Numa altura em que a situação poderá ficar fora de controlo, certamente que Pyongyang e Seul já foram avisados por Pequim e Washington para refrearem os ânimos.

 

A Secretária de Estado norte-americana, Hillary Clinton, tem-se multiplicado em contactos e iniciativas diplomáticas, no sentido de garantir que Washington controla todo o processo em Seul. Pretende também transmitir uma mensagem de apoio incondicional à Coreia do Sul, tendo sido anunciados exercícios conjuntos entre os dois países.

 

Por outro lado, a China já apelou a todas as partes para terem calma e, através do seu vice-ministro dos Negócios Estrangeiros, Cui Tiankai, mostrou total disponibilidade para trabalhar com os Estados Unidos na resolução deste problema.

 

Esta é a abordagem que mais interessa a Pequim, visto querer evitar que o assunto vá ao Conselho de Segurança, vendo-se aí obrigada a tomar uma posição, algo que neste momento não deseja.

 

É por isso que analistas citados pela BBC News referem que a China é crucial neste problema, porque se o assunto for discutido no Conselho de Segurança das Nações Unidas o seu voto será preponderante.  

 

Para já, Pequim mostra prudência, deixando Washington assumir o seu papel de “aliado” tradicional junto da Coreia do Sul. Uma abordagem realista e inteligente, já que tanto Seul como Pyongyang, e apesar de toda a retórica e medidas anunciadas, têm mostrado bastante relutância em avançar para qualquer movimentação militar.

 

Enquanto isso não acontecer, Pequim limita-se a acompanhar, prudentemente, esta situação, evitando interferir ao máximo. A China sabe perfeitamente que, em caso de conflito, terá sempre de recorrer ao seu Exército para equilibrar o potencial militar da Coreia do Norte face à Coreia do Sul.

 

Sabe-se que o Presidente norte-coreano, Kim Jong Il, terá dito aos seus oficiais para estarem preparados, mas é referido igualmente que não será a Coreia do Norte a dar o primeiro tiro.
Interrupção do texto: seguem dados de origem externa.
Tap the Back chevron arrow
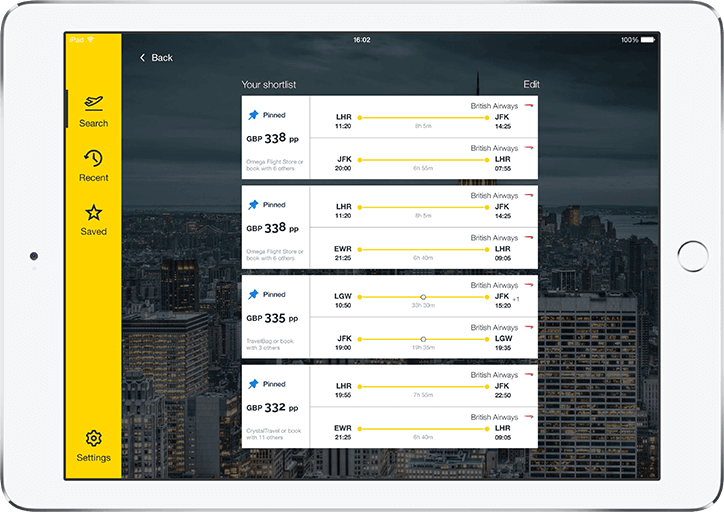The image size is (724, 512). pyautogui.click(x=143, y=58)
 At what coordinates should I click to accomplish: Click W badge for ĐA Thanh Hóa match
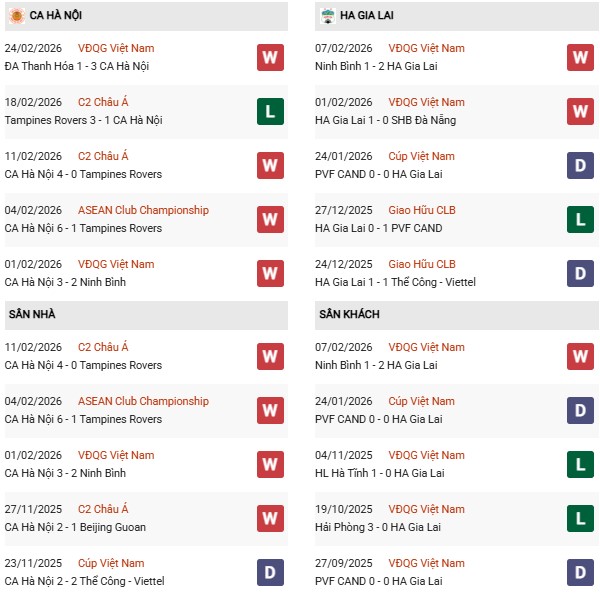coord(269,57)
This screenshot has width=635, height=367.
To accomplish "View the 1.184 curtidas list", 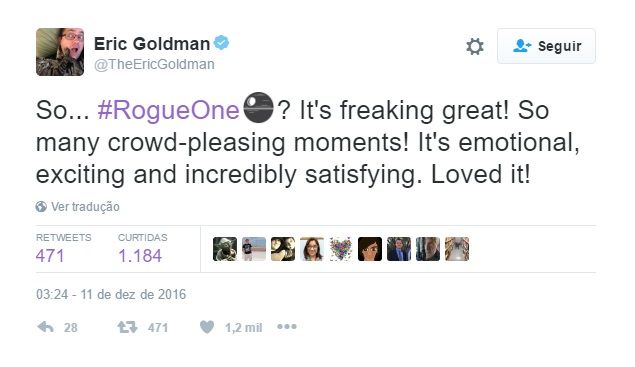I will pyautogui.click(x=140, y=256).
Embora tenha uma das maiores infantarias do mundo, as forças militares norte-coreanos estão mal preparadas, pobremente equipadas e com o moral em baixo. Dizem alguns desertores norte-coreanos que os soldados daquele país optam por tirara sestas em vez de treinarem, porque têm tão poucos alimentos para comer, que preferem poupar energia.

 

Verdade ou mentira, certo é que a Coreia do Norte está longe ter as condições para confrontar militarmente o seu vizinho do Sul. Mesmo em relação à sua capacidade nuclear, para já é apenas uma intenção, não tendo ogivas disponíveis e vectores de lançamento ainda pouco fiáveis.